3:17  Like the city this church was proud of their wealth and self‑sufficiency.  They did not know they were very poor.  They were proud and did not know they were really naked.  Their black wool cloaks did not cover their spiritual nakedness.  The works they did were offensive to God.

Jesus said, “The Phrygian eye salve that you have made your money on, has caused your blindness.  You have rationalized and deceived yourself into believing your own evaluation of yourself.”  They could say God gave them the resources to build their beautiful church.  God had prospered them and they were thankful God loved them.  They must be doing something right.  Look at how much God had given them.  Their view of themselves is not accurate.  A hypocrite knows he is one thing and pretends to be something else.  These people really believed they were spiritually wealthy.  They did not know they were wretched, miserable, poor, blind and naked.  They were worse than hypocrites.  They lived in a make believe world of dead works.

3:18  There is hope.  Jesus has quality clothes and eye salve.

3:19  Repent.  Jesus is correcting the church because He loves them.  He commands them to repent (in one decisive act; aorist imperative) and make it their practice to continue to live zealously for the Lord (present imperative).

3:20  Listen and open.  You have shut Jesus outside of your life but He is waiting to come in and be Lord of All.  You must open the door that lukewarmness has closed.  This is a conditional appeal to the church and applies to each individual.  Jesus asks permission to enter and re-establish fellowship.  He will not force himself on your will.  You think He’s in your heart already?  Is Jesus Lord of your life or is He knocking?

Supper was the main meal of the day.  It was a leisurely time of fellowship, not a quick bite to eat.

3:21‑22  The letter concludes with a promise of real honor and status.  Christ overcame by way of the cross and this sets the pattern for His followers.  What looked like Christ’s defeat was in fact his victory.  We have victory in Jesus in a way that surprises the world.

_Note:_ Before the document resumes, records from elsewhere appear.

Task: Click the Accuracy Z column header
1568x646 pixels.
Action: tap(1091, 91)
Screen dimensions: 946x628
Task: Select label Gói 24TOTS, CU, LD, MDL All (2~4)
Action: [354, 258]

Cultural accommodation and compromise are still a major sin in the church.  The spirit of the city can invade the church.  Prosperity and physical ease have silenced the call to commitment.

It is interesting that both churches that had no enemies were the worst off spiritually.  Those churches that were having the most persecution received the greatest complements.

The church in Laodicea was a ‘good’ church.  There was no immorality among the members, no false teachers, no persecution, no problems, but they were lukewarm.  They had riches, and suffered the fate of many that prosper.  They were thankful that God was blessing them.  They were thankful that God was allowing them to succeed.  They were very gracious and proper Christians.

Our church has the same temptations today.  We are tempted to leave Jesus out of our lives.  Have you turned down the noises in your life so you can hear Him knocking?

The lesson seems very obvious.  A church is in danger of becoming like the culture it lives in.  A church is in danger of going with the flow.  A church can make God sick by being lukewarm.  Numbers are only a sign of worldly success.  God’s success criteria are the fruit of the Spirit.  If you have no active love for God and others, you taste terrible to God.

There is hope for the bitterest tasting lukewarm church.  Jesus stands at the door of our hearts and explains why He is knocking.  Do you hear His voice?  Do you want to hear His voice?